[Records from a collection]
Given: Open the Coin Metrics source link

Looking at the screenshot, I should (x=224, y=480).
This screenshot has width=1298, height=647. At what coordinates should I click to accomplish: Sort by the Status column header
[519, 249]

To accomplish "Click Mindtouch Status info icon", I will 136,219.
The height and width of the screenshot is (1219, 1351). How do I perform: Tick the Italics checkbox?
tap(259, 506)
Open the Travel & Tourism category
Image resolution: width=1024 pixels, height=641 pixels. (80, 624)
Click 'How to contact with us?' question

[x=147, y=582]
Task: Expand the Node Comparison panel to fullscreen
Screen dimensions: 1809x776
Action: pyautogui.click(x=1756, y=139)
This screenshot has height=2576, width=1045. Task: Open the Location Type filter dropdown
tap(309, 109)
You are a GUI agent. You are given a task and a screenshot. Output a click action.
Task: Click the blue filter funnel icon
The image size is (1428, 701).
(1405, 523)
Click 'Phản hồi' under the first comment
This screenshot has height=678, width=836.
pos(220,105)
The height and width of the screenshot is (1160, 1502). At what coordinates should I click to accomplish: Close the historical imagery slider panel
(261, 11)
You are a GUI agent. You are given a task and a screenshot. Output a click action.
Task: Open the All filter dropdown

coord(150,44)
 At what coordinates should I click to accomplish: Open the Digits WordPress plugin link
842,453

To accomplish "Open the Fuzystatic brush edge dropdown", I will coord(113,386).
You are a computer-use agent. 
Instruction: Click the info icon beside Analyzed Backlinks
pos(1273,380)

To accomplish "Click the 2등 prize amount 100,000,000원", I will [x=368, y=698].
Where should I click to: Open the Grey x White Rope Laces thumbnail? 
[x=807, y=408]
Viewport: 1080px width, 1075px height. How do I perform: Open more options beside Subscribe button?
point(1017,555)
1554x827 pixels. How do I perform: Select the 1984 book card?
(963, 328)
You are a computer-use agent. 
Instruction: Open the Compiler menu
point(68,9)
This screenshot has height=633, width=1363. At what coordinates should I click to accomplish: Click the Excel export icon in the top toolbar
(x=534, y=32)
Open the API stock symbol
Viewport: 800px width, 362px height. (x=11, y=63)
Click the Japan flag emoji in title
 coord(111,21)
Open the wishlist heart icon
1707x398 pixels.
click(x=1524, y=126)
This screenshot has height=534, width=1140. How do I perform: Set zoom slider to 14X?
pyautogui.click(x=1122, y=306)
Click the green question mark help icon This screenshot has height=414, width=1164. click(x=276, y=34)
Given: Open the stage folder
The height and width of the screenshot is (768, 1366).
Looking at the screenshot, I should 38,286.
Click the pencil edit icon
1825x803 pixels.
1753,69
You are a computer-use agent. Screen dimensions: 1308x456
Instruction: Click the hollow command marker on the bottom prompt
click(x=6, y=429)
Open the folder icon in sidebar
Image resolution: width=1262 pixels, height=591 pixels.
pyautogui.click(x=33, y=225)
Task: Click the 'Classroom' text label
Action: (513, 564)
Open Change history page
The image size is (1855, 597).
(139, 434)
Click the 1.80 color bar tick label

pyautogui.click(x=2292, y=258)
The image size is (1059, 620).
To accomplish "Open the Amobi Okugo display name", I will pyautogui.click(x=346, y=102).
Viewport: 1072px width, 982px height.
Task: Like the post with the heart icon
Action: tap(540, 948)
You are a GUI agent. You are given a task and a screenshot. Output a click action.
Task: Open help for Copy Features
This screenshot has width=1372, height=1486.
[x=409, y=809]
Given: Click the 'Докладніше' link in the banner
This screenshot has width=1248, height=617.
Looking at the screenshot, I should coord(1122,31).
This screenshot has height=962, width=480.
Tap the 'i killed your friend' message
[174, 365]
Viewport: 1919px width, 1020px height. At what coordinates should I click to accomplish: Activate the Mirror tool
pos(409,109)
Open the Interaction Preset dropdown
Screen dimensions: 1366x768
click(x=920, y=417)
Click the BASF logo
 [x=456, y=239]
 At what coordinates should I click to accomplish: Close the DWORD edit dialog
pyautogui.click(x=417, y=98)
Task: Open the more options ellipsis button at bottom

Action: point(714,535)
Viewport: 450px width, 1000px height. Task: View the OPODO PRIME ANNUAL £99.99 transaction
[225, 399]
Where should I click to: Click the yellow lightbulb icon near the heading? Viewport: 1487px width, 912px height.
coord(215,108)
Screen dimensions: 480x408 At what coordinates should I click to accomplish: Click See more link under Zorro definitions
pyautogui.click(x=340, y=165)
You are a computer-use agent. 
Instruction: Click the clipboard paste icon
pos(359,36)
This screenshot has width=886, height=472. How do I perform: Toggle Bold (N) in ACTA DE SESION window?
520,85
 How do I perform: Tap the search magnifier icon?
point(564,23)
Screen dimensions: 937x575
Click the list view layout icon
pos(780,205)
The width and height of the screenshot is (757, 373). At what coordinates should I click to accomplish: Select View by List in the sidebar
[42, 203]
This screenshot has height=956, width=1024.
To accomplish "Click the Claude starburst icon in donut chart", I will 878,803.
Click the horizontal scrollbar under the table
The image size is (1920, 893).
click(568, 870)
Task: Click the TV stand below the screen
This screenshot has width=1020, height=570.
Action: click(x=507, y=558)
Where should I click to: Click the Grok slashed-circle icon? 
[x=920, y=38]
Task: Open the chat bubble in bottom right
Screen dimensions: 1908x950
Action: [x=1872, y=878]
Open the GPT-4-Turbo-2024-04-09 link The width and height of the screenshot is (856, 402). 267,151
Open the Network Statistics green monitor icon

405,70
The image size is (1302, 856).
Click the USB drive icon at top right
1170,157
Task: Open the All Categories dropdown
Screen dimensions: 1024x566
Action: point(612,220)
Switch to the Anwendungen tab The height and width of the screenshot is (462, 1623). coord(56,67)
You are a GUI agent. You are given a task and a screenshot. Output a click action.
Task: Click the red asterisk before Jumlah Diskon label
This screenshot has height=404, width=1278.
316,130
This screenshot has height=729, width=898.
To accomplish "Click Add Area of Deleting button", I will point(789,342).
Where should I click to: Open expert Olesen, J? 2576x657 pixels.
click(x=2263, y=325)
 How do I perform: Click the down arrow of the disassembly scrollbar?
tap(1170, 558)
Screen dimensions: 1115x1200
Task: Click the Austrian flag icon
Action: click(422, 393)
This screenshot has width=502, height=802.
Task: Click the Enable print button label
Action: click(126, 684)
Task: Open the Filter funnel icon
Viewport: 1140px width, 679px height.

_WHAT YOU HAVE TO DO_. Give the entries again in full, exactly as they are written.

_ANSWER TO THIS EXERCISE_.
Given: Open the Coin Metrics source link

Looking at the screenshot, I should (x=224, y=480).
This screenshot has width=1298, height=647. At what coordinates should I click to accomplish: Sort by the Status column header
[519, 249]

To accomplish "Click Mindtouch Status info icon", I will 136,219.
The height and width of the screenshot is (1219, 1351). How do I perform: Tick the Italics checkbox?
tap(259, 506)
Open the Travel & Tourism category
Image resolution: width=1024 pixels, height=641 pixels. (80, 624)
Click 'How to contact with us?' question

[x=147, y=582]
Task: Expand the Node Comparison panel to fullscreen
Screen dimensions: 1809x776
Action: pyautogui.click(x=1756, y=139)
This screenshot has height=2576, width=1045. Task: Open the Location Type filter dropdown
tap(309, 109)
You are a GUI agent. You are given a task and a screenshot. Output a click action.
Task: Click the blue filter funnel icon
The image size is (1428, 701).
(1405, 523)
Click 'Phản hồi' under the first comment
This screenshot has height=678, width=836.
pos(220,105)
The height and width of the screenshot is (1160, 1502). At what coordinates should I click to accomplish: Close the historical imagery slider panel
(261, 11)
You are a GUI agent. You are given a task and a screenshot. Output a click action.
Task: Open the All filter dropdown

coord(150,44)
 At what coordinates should I click to accomplish: Open the Digits WordPress plugin link
842,453

To accomplish "Open the Fuzystatic brush edge dropdown", I will coord(113,386).
You are a computer-use agent. 
Instruction: Click the info icon beside Analyzed Backlinks
pos(1273,380)

To accomplish "Click the 2등 prize amount 100,000,000원", I will [x=368, y=698].
Where should I click to: Open the Grey x White Rope Laces thumbnail? 
[x=807, y=408]
Viewport: 1080px width, 1075px height. How do I perform: Open more options beside Subscribe button?
point(1017,555)
1554x827 pixels. How do I perform: Select the 1984 book card?
(963, 328)
You are a computer-use agent. 
Instruction: Open the Compiler menu
point(68,9)
This screenshot has height=633, width=1363. At what coordinates should I click to accomplish: Click the Excel export icon in the top toolbar
(x=534, y=32)
Open the API stock symbol
Viewport: 800px width, 362px height. (x=11, y=63)
Click the Japan flag emoji in title
 coord(111,21)
Open the wishlist heart icon
1707x398 pixels.
click(x=1524, y=126)
This screenshot has height=534, width=1140. How do I perform: Set zoom slider to 14X?
pyautogui.click(x=1122, y=306)
Click the green question mark help icon This screenshot has height=414, width=1164. click(x=276, y=34)
Given: Open the stage folder
The height and width of the screenshot is (768, 1366).
Looking at the screenshot, I should 38,286.
Click the pencil edit icon
1825x803 pixels.
1753,69
You are a computer-use agent. Screen dimensions: 1308x456
Instruction: Click the hollow command marker on the bottom prompt
click(x=6, y=429)
Open the folder icon in sidebar
Image resolution: width=1262 pixels, height=591 pixels.
pyautogui.click(x=33, y=225)
Task: Click the 'Classroom' text label
Action: (513, 564)
Open Change history page
The image size is (1855, 597).
(139, 434)
Click the 1.80 color bar tick label

pyautogui.click(x=2292, y=258)
The image size is (1059, 620).
To accomplish "Open the Amobi Okugo display name", I will pyautogui.click(x=346, y=102).
Viewport: 1072px width, 982px height.
Task: Like the post with the heart icon
Action: tap(540, 948)
You are a GUI agent. You are given a task and a screenshot. Output a click action.
Task: Open help for Copy Features
This screenshot has width=1372, height=1486.
[x=409, y=809]
Given: Click the 'Докладніше' link in the banner
This screenshot has width=1248, height=617.
Looking at the screenshot, I should coord(1122,31).
This screenshot has height=962, width=480.
Tap the 'i killed your friend' message
[174, 365]
Viewport: 1919px width, 1020px height. At what coordinates should I click to accomplish: Activate the Mirror tool
pos(409,109)
Open the Interaction Preset dropdown
Screen dimensions: 1366x768
click(x=920, y=417)
Click the BASF logo
 [x=456, y=239]
 At what coordinates should I click to accomplish: Close the DWORD edit dialog
pyautogui.click(x=417, y=98)
Task: Open the more options ellipsis button at bottom

Action: point(714,535)
Viewport: 450px width, 1000px height. Task: View the OPODO PRIME ANNUAL £99.99 transaction
[225, 399]
Where should I click to: Click the yellow lightbulb icon near the heading? Viewport: 1487px width, 912px height.
coord(215,108)
Screen dimensions: 480x408 At what coordinates should I click to accomplish: Click See more link under Zorro definitions
pyautogui.click(x=340, y=165)
You are a computer-use agent. 
Instruction: Click the clipboard paste icon
pos(359,36)
This screenshot has width=886, height=472. How do I perform: Toggle Bold (N) in ACTA DE SESION window?
520,85
 How do I perform: Tap the search magnifier icon?
point(564,23)
Screen dimensions: 937x575
Click the list view layout icon
pos(780,205)
The width and height of the screenshot is (757, 373). At what coordinates should I click to accomplish: Select View by List in the sidebar
[42, 203]
This screenshot has height=956, width=1024.
To accomplish "Click the Claude starburst icon in donut chart", I will 878,803.
Click the horizontal scrollbar under the table
The image size is (1920, 893).
click(568, 870)
Task: Click the TV stand below the screen
This screenshot has width=1020, height=570.
Action: click(x=507, y=558)
Where should I click to: Click the Grok slashed-circle icon? 
[x=920, y=38]
Task: Open the chat bubble in bottom right
Screen dimensions: 1908x950
Action: [x=1872, y=878]
Open the GPT-4-Turbo-2024-04-09 link The width and height of the screenshot is (856, 402). 267,151
Open the Network Statistics green monitor icon

405,70
The image size is (1302, 856).
Click the USB drive icon at top right
1170,157
Task: Open the All Categories dropdown
Screen dimensions: 1024x566
Action: point(612,220)
Switch to the Anwendungen tab The height and width of the screenshot is (462, 1623). coord(56,67)
You are a GUI agent. You are given a task and a screenshot. Output a click action.
Task: Click the red asterisk before Jumlah Diskon label
This screenshot has height=404, width=1278.
316,130
This screenshot has height=729, width=898.
To accomplish "Click Add Area of Deleting button", I will point(789,342).
Where should I click to: Open expert Olesen, J? 2576x657 pixels.
click(x=2263, y=325)
 How do I perform: Click the down arrow of the disassembly scrollbar?
tap(1170, 558)
Screen dimensions: 1115x1200
Task: Click the Austrian flag icon
Action: click(422, 393)
This screenshot has width=502, height=802.
Task: Click the Enable print button label
Action: click(126, 684)
Task: Open the Filter funnel icon
Viewport: 1140px width, 679px height.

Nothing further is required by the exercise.